:: Work instruction ::
Output an exact reproduction of the data.
--- Task data Enclosed Below ---
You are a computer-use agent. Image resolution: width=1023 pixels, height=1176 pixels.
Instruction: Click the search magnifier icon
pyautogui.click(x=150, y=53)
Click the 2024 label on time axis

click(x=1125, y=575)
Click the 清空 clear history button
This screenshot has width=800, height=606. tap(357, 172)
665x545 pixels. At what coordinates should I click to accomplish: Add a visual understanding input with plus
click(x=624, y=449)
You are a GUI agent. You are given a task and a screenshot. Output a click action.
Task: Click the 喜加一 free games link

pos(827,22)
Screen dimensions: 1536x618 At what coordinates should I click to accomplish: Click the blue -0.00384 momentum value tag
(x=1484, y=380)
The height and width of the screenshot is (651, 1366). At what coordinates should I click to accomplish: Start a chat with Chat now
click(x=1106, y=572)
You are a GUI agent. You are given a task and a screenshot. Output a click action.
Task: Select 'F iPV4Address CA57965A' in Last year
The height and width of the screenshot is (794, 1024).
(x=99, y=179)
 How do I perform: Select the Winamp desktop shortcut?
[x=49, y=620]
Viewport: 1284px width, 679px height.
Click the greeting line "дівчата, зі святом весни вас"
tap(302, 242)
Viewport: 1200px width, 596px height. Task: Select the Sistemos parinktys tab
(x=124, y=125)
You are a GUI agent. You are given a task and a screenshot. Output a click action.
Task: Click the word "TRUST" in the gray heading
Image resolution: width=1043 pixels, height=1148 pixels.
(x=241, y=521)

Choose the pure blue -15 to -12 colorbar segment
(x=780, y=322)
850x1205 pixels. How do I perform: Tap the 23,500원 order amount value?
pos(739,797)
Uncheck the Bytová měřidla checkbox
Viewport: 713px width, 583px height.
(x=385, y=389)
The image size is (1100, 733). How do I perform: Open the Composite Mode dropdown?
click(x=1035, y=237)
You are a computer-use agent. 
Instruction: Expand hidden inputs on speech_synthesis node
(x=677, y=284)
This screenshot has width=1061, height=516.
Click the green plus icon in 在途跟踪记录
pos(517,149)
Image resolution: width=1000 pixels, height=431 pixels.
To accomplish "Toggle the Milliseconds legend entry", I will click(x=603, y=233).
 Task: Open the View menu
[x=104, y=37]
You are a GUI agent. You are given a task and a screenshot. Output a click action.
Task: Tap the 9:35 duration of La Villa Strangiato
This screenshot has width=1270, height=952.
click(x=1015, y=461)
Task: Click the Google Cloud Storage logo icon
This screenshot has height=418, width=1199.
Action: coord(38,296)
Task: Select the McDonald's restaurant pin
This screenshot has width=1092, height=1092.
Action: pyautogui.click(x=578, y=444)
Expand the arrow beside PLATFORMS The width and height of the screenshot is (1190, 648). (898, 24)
--- End of Enclosed Task data ---
:: Solution for this task ::
You are a computer-use agent. Image resolution: width=1023 pixels, height=1176 pixels.
Instruction: Click the search magnifier icon
pyautogui.click(x=150, y=53)
Click the 2024 label on time axis

click(x=1125, y=575)
Click the 清空 clear history button
This screenshot has width=800, height=606. tap(357, 172)
665x545 pixels. At what coordinates should I click to accomplish: Add a visual understanding input with plus
click(x=624, y=449)
You are a GUI agent. You are given a task and a screenshot. Output a click action.
Task: Click the 喜加一 free games link

pos(827,22)
Screen dimensions: 1536x618 At what coordinates should I click to accomplish: Click the blue -0.00384 momentum value tag
(x=1484, y=380)
The height and width of the screenshot is (651, 1366). At what coordinates should I click to accomplish: Start a chat with Chat now
click(x=1106, y=572)
You are a GUI agent. You are given a task and a screenshot. Output a click action.
Task: Select 'F iPV4Address CA57965A' in Last year
The height and width of the screenshot is (794, 1024).
(x=99, y=179)
 How do I perform: Select the Winamp desktop shortcut?
[x=49, y=620]
Viewport: 1284px width, 679px height.
Click the greeting line "дівчата, зі святом весни вас"
tap(302, 242)
Viewport: 1200px width, 596px height. Task: Select the Sistemos parinktys tab
(x=124, y=125)
You are a GUI agent. You are given a task and a screenshot. Output a click action.
Task: Click the word "TRUST" in the gray heading
Image resolution: width=1043 pixels, height=1148 pixels.
(x=241, y=521)

Choose the pure blue -15 to -12 colorbar segment
(x=780, y=322)
850x1205 pixels. How do I perform: Tap the 23,500원 order amount value?
pos(739,797)
Uncheck the Bytová měřidla checkbox
Viewport: 713px width, 583px height.
(x=385, y=389)
The image size is (1100, 733). How do I perform: Open the Composite Mode dropdown?
click(x=1035, y=237)
You are a computer-use agent. 
Instruction: Expand hidden inputs on speech_synthesis node
(x=677, y=284)
This screenshot has width=1061, height=516.
Click the green plus icon in 在途跟踪记录
pos(517,149)
Image resolution: width=1000 pixels, height=431 pixels.
To accomplish "Toggle the Milliseconds legend entry", I will click(x=603, y=233).
 Task: Open the View menu
[x=104, y=37]
You are a GUI agent. You are given a task and a screenshot. Output a click action.
Task: Tap the 9:35 duration of La Villa Strangiato
This screenshot has width=1270, height=952.
click(x=1015, y=461)
Task: Click the Google Cloud Storage logo icon
This screenshot has height=418, width=1199.
Action: coord(38,296)
Task: Select the McDonald's restaurant pin
This screenshot has width=1092, height=1092.
Action: pyautogui.click(x=578, y=444)
Expand the arrow beside PLATFORMS The width and height of the screenshot is (1190, 648). (898, 24)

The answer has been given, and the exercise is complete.